I beg to move,
That the Committee has considered the draft Client Money Protection Schemes for Property Agents (Approval and Designation of Schemes) Regulations 2018.
With this it will be convenient to consider the draft Client Money Protection Schemes for Property Agents (Requirement to Belong to a Scheme etc.) Regulations 2018.
It is a pleasure to serve under your chairmanship, Mr Gray. The regulations were laid before the House on Thursday 3 May 2018. I will refer to them as the approval regulations and the requirements regulations respectively. The private rented sector is an important part of our housing market. It has doubled in size over the last decade, and letting agents now hold approximately £2.7 billion in client funds. The client money held by agents includes rent money and money provided by landlords for the purpose of making property repairs. At the moment, however, there is no legal requirement for agents to obtain client money protection. Tenant and landlord money is therefore at risk if an agent goes bankrupt or if client funds are misappropriated. The main letting agent representatives, ARLA Propertymark and the National Approved Letting Scheme—NALS—support making this protection mandatory. Indeed, it is estimated that around 60% of agents already hold such protection.
I am curious to understand the context. Can my hon. Friend give any indication of the approximate rate of failures and money lost? Basically, how big a problem is it?
I thank my hon. Friend for his interesting question. I will come to it in the rest of my speech.

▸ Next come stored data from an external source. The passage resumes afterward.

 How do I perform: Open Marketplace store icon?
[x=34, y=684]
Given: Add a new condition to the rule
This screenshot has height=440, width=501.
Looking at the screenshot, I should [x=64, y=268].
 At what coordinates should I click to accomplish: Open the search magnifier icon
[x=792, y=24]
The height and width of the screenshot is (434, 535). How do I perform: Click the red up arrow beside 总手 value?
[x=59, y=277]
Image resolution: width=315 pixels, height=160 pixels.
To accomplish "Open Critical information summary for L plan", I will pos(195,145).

Making client money protection mandatory will ensure that every tenant and landlord has the financial protection they need. It will bring the property agent sector into line with others where client money is held, such as the legal profession and travel operators.

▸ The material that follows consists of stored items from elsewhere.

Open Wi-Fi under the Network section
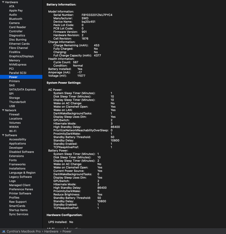Image resolution: width=226 pixels, height=234 pixels. click(x=13, y=131)
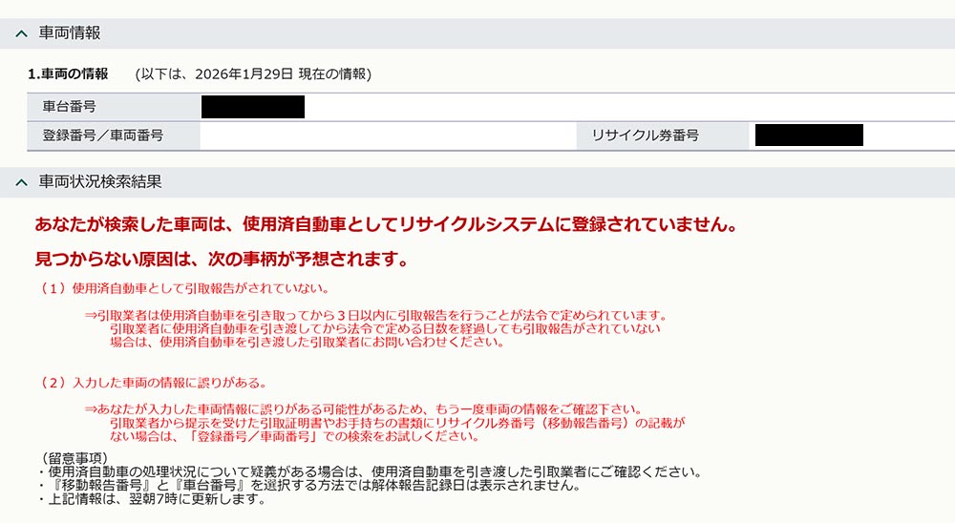Click the 翌朝7時に更新します note

[151, 499]
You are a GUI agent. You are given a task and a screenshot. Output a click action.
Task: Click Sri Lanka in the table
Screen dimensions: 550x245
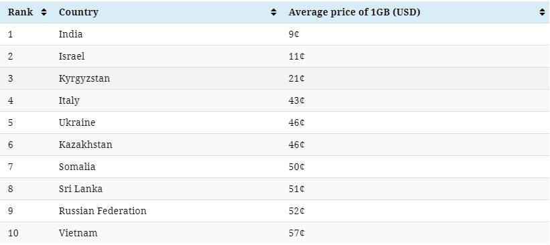click(x=80, y=189)
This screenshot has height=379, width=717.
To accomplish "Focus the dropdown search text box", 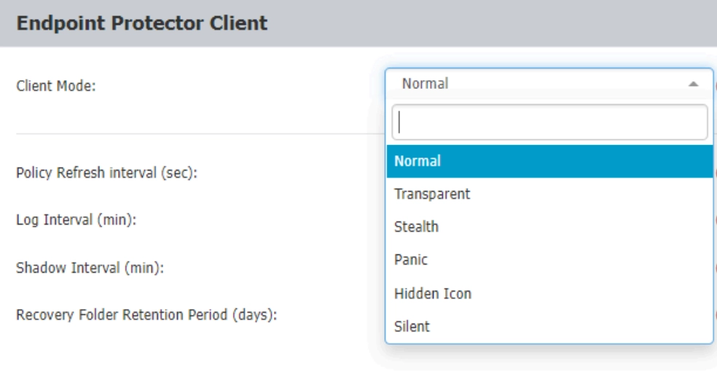I will tap(549, 122).
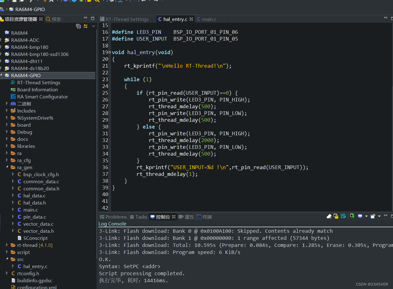Click the display selected console monitor icon
The height and width of the screenshot is (289, 393).
click(360, 216)

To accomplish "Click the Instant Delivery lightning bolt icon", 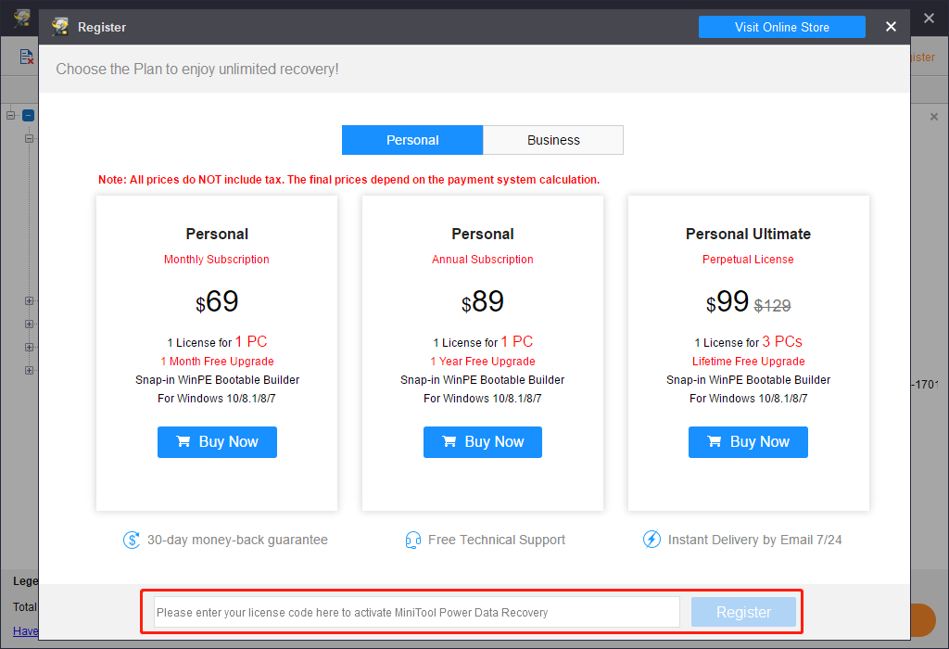I will pyautogui.click(x=650, y=540).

Before I set out the detail of the regulations, I want to establish the legislative context. The Housing and Planning Act 2016 provided powers for the introduction of client money protection requirements. Following Royal Assent, the Government invited Baroness Hayter and Lord Palmer of Childs Hill to chair a client money protection working group. The working group reported in March 2017, and its recommendation to make client money protection mandatory was accepted by the Government. The Government consulted on implementing mandatory client money protection in November 2017, and there was broad support for our proposals.
I will now introduce the two sets of regulations. The first set—the approval regulations—establishes the procedure for Government to approve privately run client money protection schemes. The second set—the requirements regulations—requires agents in the private rented sector to belong to one of those approved schemes if they handle client money. These two sets of regulations, which together provide the framework for client money protection, are the subject matter for debate before the House today.

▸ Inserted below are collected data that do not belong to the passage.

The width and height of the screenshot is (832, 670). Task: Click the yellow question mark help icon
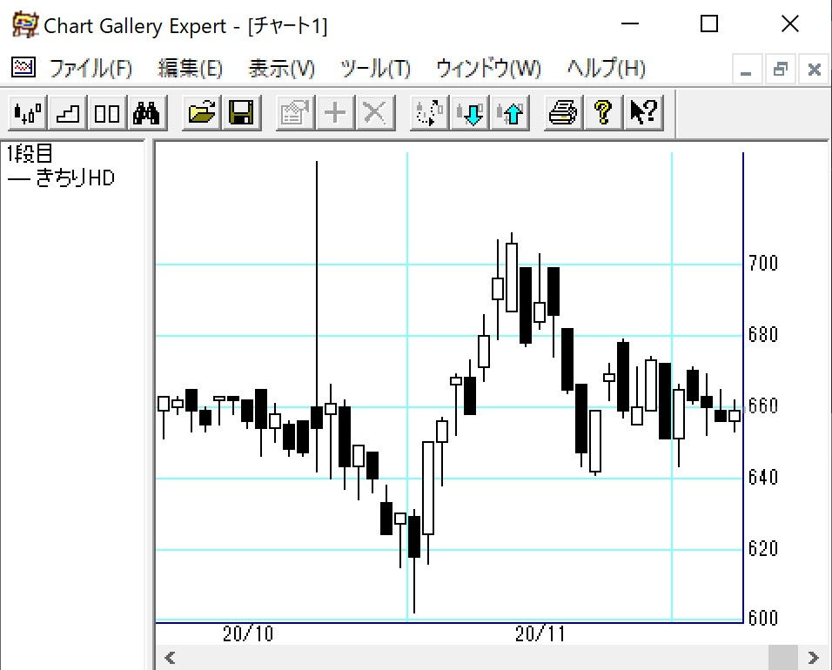pos(602,113)
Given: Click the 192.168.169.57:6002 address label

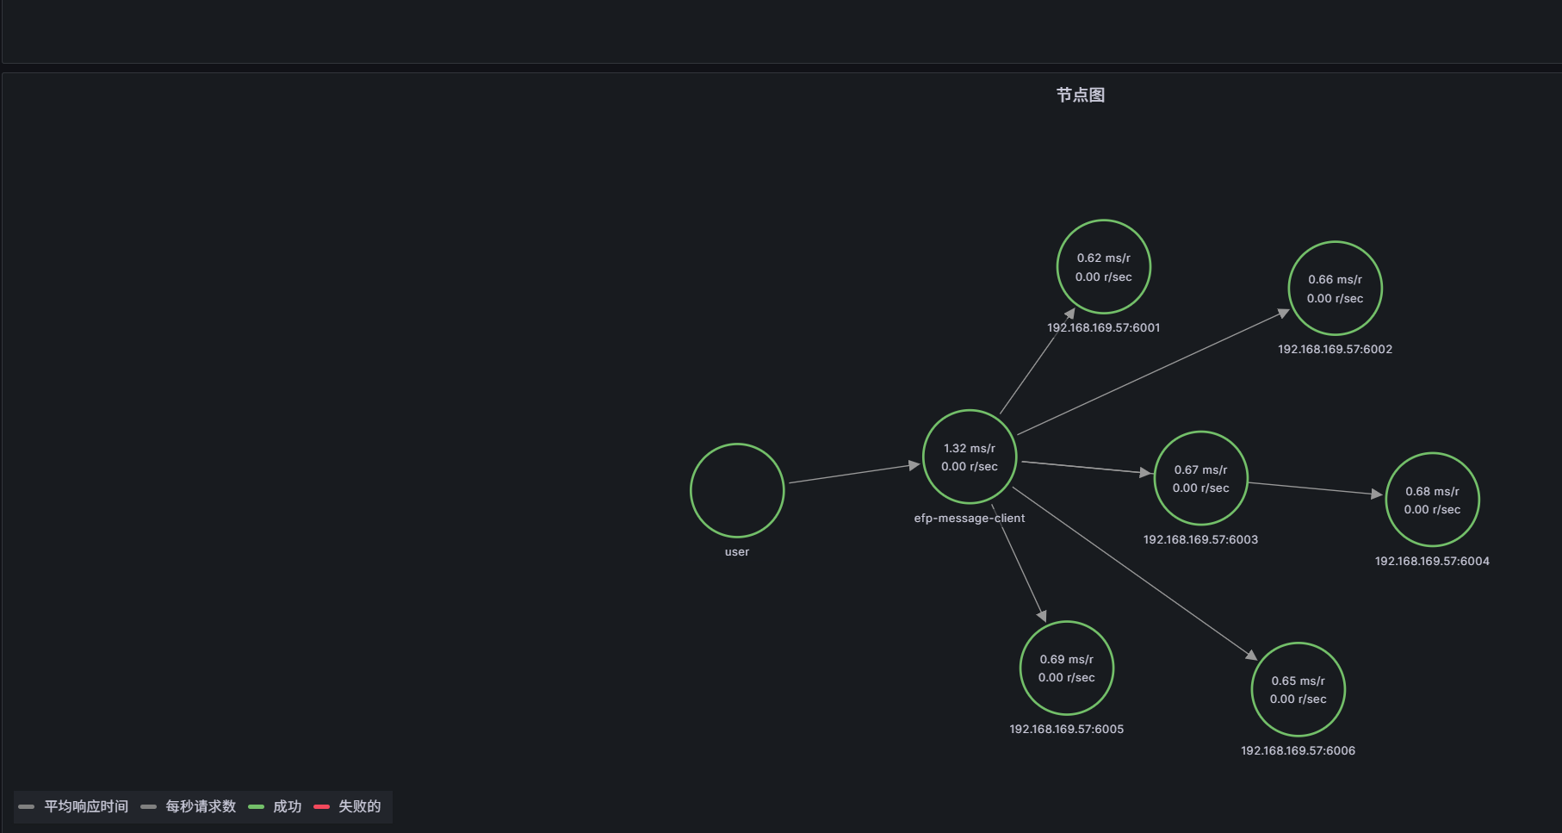Looking at the screenshot, I should 1335,349.
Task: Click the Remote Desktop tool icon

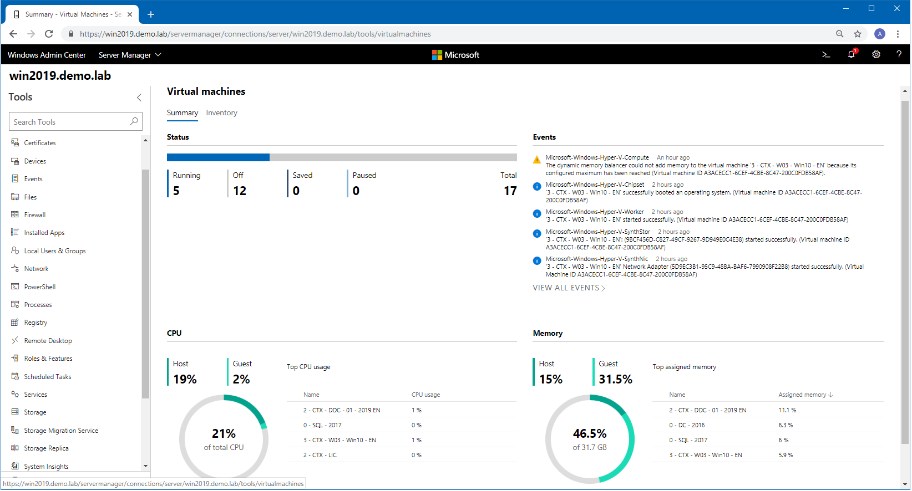Action: click(15, 340)
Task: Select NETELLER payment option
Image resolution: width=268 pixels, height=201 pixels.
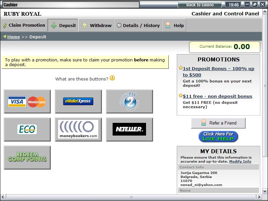Action: [129, 129]
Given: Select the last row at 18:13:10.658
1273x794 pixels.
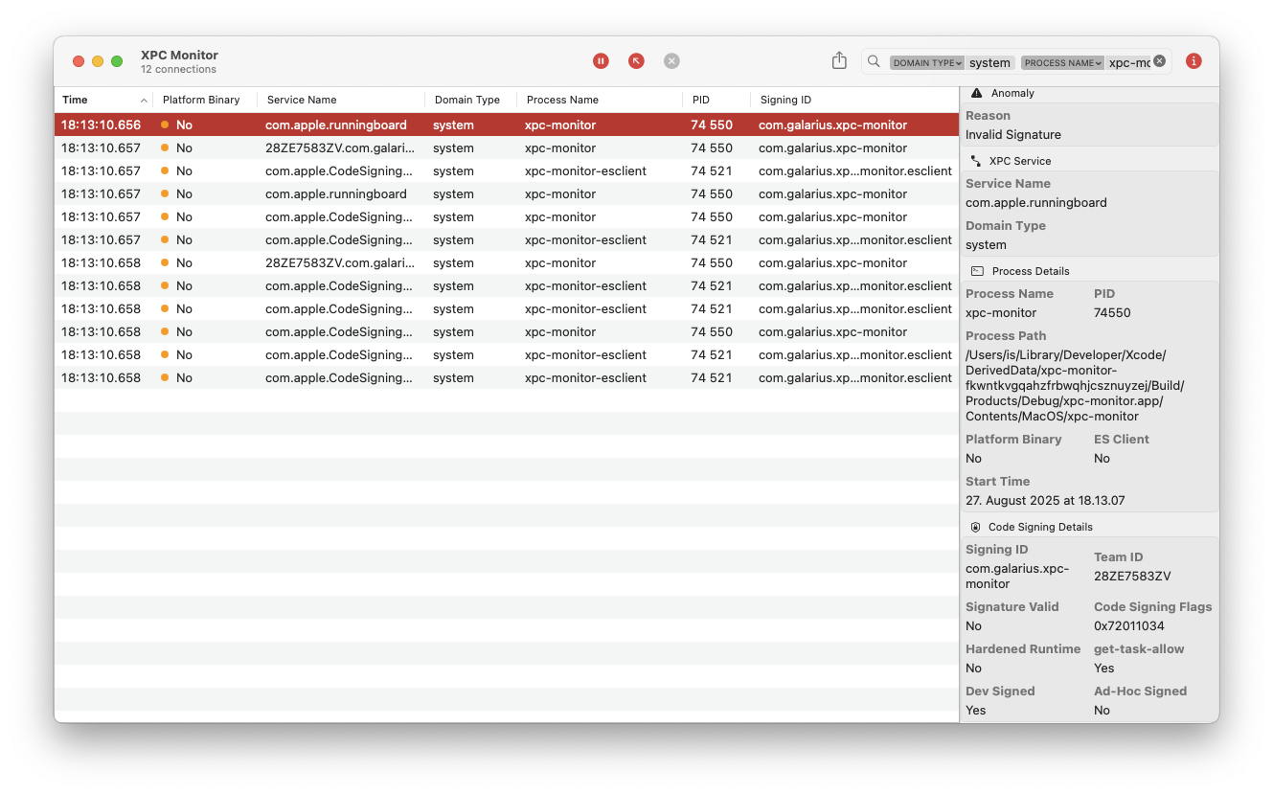Looking at the screenshot, I should tap(506, 377).
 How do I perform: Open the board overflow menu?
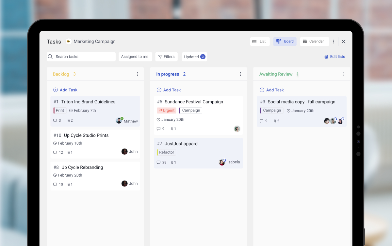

I turn first to the approval regulations, which require any client money protection scheme to be approved by the Secretary of State in order to operate. This is to ensure that all schemes meet minimum standards and offer sufficient financial protection. The Government do not intend to create their own scheme at this time. That would be unnecessary, given the number of schemes in the market already. However, the regulations allow the Government to do so in future, so that any protection can be maintained in the unlikely event that the market ceases to offer provision.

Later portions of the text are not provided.